Left-brained, right-brained personalities are not real, study shows

While previous research has indicated that people tend to use one half of their brain more than the other, a new study indicates that there’s no evidence to support this claim, Medical News Today reported.

Traditionally, people who are thought to be “left brained” are said to be more logical, analytical and detail-oriented thinkers, while “right brained” people tend to be more creative, thoughtful and subjective.

In a new study published in PLOS ONE, researchers used brain imaging to refute the claim that people typically rely more heavily on one side of their brains than the other.

Researchers examined magnetic resonance imaging (MRI) scans of 1,011 people between the ages of 7 and 29 in order to measure their functional lateralization – the specific mental processes taking place in each sides of the brain.

After examining the brain’s network of connections, researchers concluded that there was no evidence indicating that the brains of the study participants were stronger on one side than the other, according to Medical News Today.

"It is absolutely true that some brain functions occur in one or the other side of the brain. Language tends to be on the left, attention more on the right,” said Dr. Jeff Anderson, lead author of the study. “But people don't tend to have a stronger left- or right-sided brain network.

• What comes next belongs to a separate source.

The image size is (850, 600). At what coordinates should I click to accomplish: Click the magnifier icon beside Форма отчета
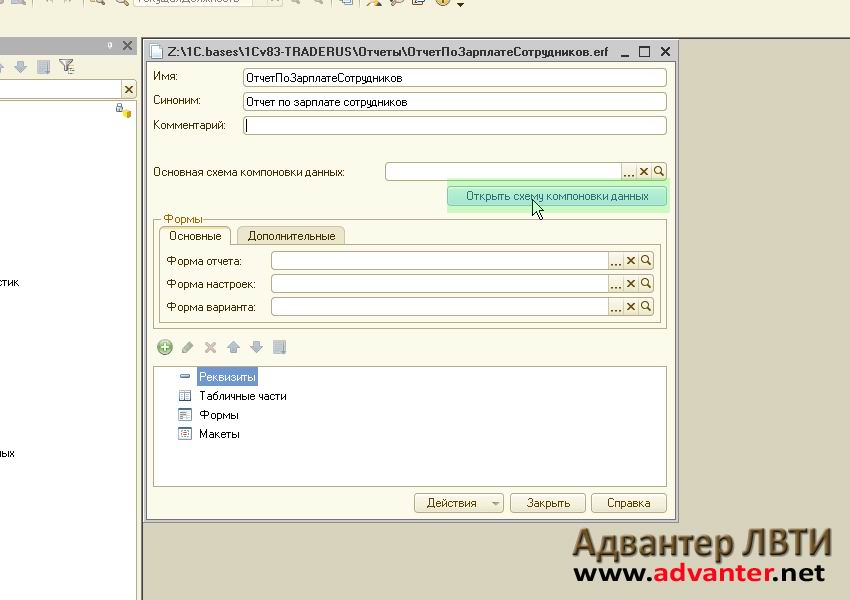point(646,260)
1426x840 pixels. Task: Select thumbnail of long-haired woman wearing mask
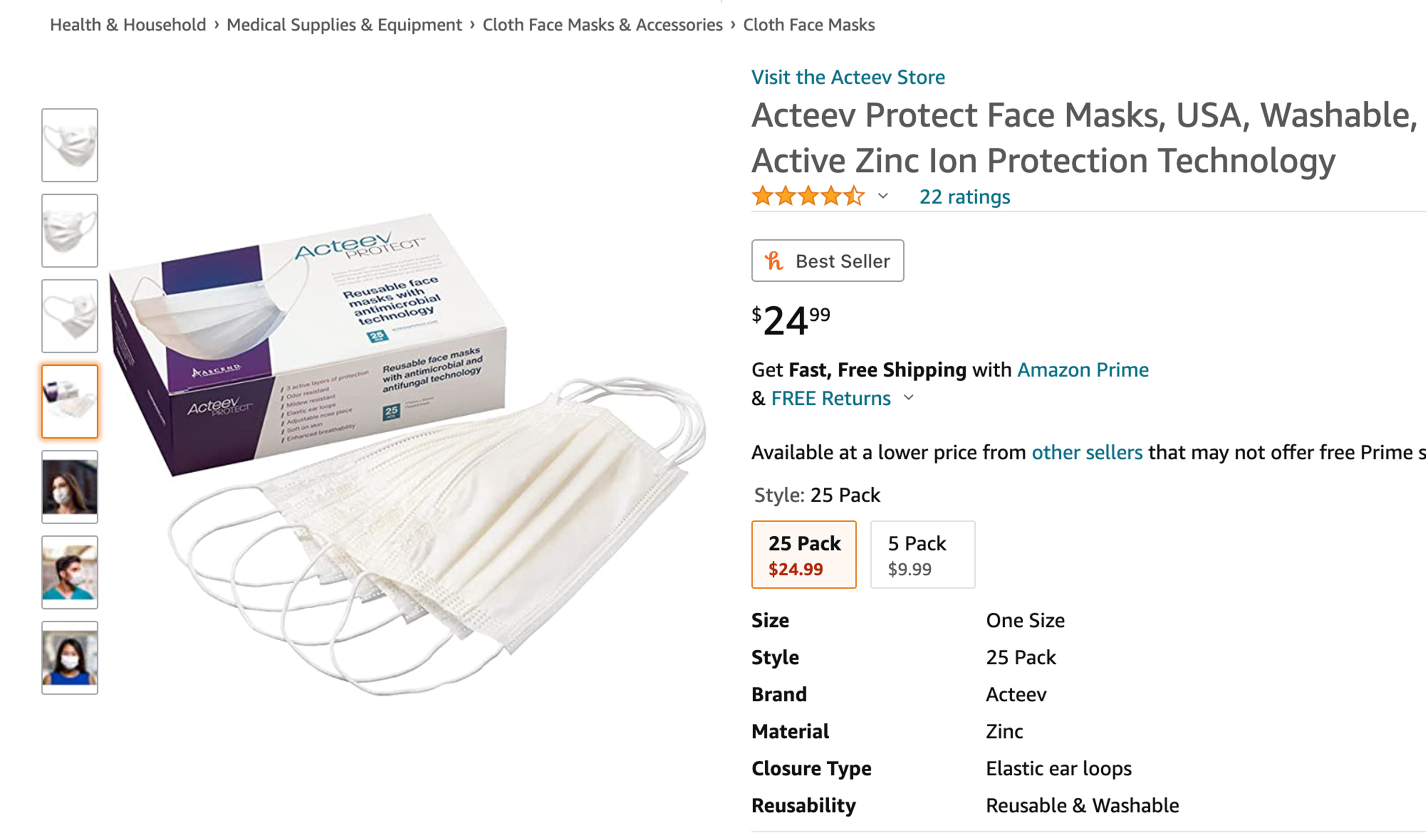tap(70, 487)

It seems to be determined more, connection by connection."

While some personality types may be associated with left brain or right brain functions, it doesn’t mean that their brains operate any differently, researchers said.

“We just do not see patterns where the whole left-brain network is more connected or the whole right-brain network is more connected in some people,” said Jared Nielsen, a graduate student in neuroscience at the University of Utah and one of the study authors. “It may be that personality types have nothing to do with one hemisphere being more active, stronger, or more connected."